**Problem requirements:** Once the pictures are set aside, transcribe each line of the listing exactly.

..............................

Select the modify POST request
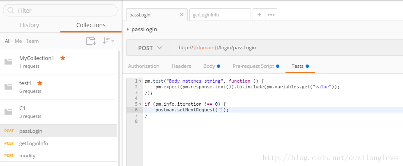The width and height of the screenshot is (403, 166). tap(27, 156)
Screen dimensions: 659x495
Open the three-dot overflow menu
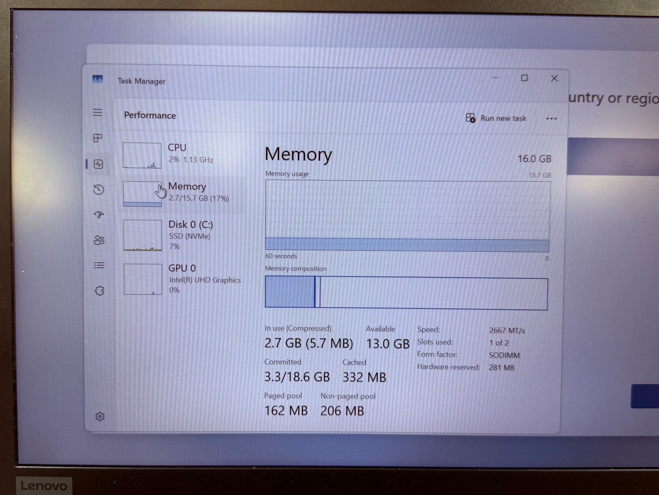(551, 118)

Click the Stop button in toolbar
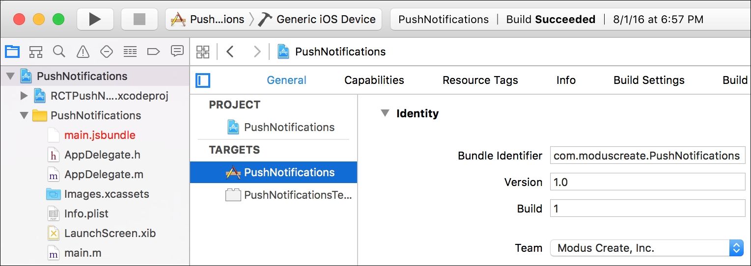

..............................

**Exercise solution:**
Select the modify POST request
The width and height of the screenshot is (403, 166). tap(27, 156)
Screen dimensions: 659x495
Open the three-dot overflow menu
(551, 118)

Click the Stop button in toolbar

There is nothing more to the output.